Esto que acabo de decir nos pone frente a la dualidad humana entre pensamiento y sentimiento, porque parece que pensar y sentir discurren por distintos caminos y de forma muy diferente, a veces en mutua sintonía, pero con demasiada frecuencia en clara discordancia e incluso en conflicto: pienso una cosa y siento todo lo contrario ¿cómo es esto, si yo soy una única persona?.
El caso es que, aunque hemos averiguado mucho respecto al tema de pensar, entendido desde la perspectiva de procesar información, todavía sabemos muy poco del tema de sentir, a pesar de que nos hemos dado cuenta de que nuestro pensamiento está notablemente influido por nuestros sentimientos.
De modo que llegamos a la conclusión de que seguimos divididos ante el problema de ensamblar esos dos hechos que ocurren en nosotros, como si pensamiento y sentimiento fuesen dos mundos claramente diferenciados, cada uno siguiendo sus propias leyes o sus propias razones: las razones de la ‘razón’ y las del ‘corazón’, que sólo con gran dificultad logramos poner de acuerdo.
¿Ser humano es ser inteligente exclusivamente de forma racional? Entonces nos parece que esa persona carece de humanidad. ¿O ser humano consiste exclusivamente en ser inteligente emocional? Entonces nos parece que esa persona es poco racional.
¿Pensar o sentir?: este es el dilema (Hamlet parafraseado).
¿En qué radica la unidad del individuo humano?.
---
Prolonga, por favor, el texto sobre pensamiento y sentimiento a partir de su última frase. Las entradas no hacen falta aquí.

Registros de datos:
---
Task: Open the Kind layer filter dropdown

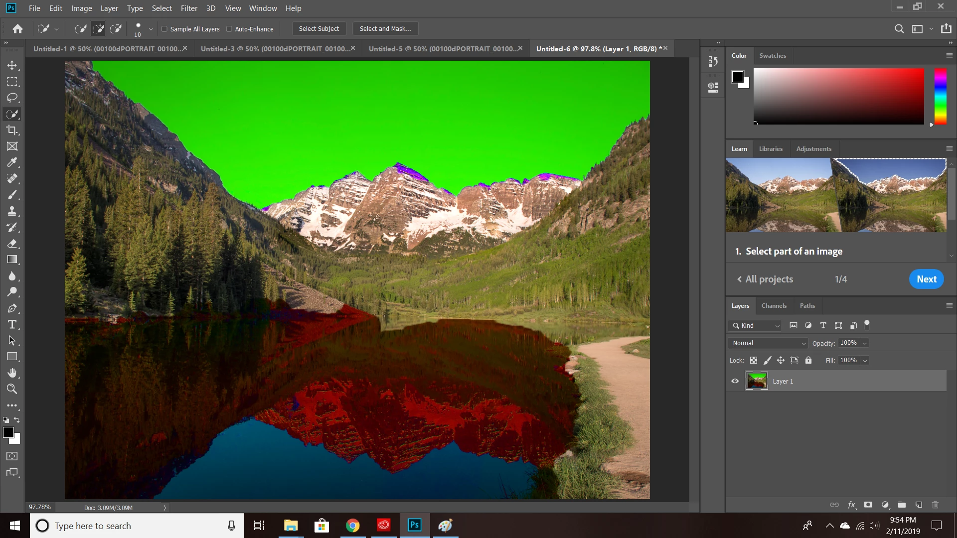Action: pos(756,326)
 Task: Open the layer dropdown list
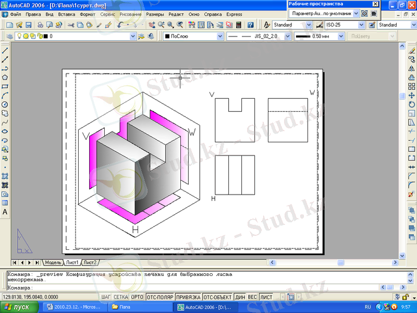132,37
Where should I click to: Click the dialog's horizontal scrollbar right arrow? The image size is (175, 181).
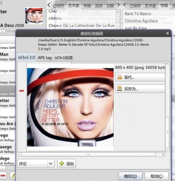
---
▸ **Respuesta propuesta**:
Este es un problema o una pregunta que pretendo abordar: ¿cómo podemos comprender que cada uno de nosotros es un individuo (no divisible)?. La hipótesis de la que parto, para comprobar su validez de acuerdo con los conocimientos de los que disponemos actualmente, es que sentir y pensar son dos facetas de un solo hecho que es el conocimiento, entendiendo que conocer implica necesariamente sentir.
Aclaremos una cosa: no es lo mismo conocer algo que saber de algo: yo puedo saber mucho de Moscú, pero no lo conozco; tu puedes conocer Moscú y saber muy poco de esa ciudad.
El principal obstáculo con el que nos venimos tropezando desde que se inició la ciencia moderna, allá por tiempos de Newton, es que el campo de estudio de las ciencias se ha limitado a aquellos hechos que pueden ser observados de igual modo por distintas personas, hechos que pueden ser repetidos a voluntad del investigador mediante el procedimiento que llamamos experimental. También se pueden estudiar científicamente hechos no experimentales, como es el movimiento de los astros, pero cuya observación se repite reiteradamente; de modo que, una vez repetidas las mismas observaciones, podemos formular leyes que se cumplen invariablemente en esos hechos. Ya tenemos, pues, observaciones que llamamos objetivas, porque no dependen de quién sea el observador; y tenemos también unas fórmulas o leyes que corresponden a esas observaciones.
Finalmente, siguiendo con el procedimiento científico, tratamos de explicar esos hechos regulares (obedientes a leyes) mediante establecer una relación entre el hecho en cuestión y su causa; es decir, decimos que ese hecho (efecto) es causado por otro (causa), cuando a la causa siempre le sigue el efecto, y nunca se produce el hecho-efecto sin que haya ocurrido el hecho-causa.
Ejeemplo: primero observamos y medimos el movimiento de los astros, después enunciamos leyes que enuncian su regularidad; por último establecemos una hipótesis teórica de la fuerza gravitatoria como causa de esas leyes.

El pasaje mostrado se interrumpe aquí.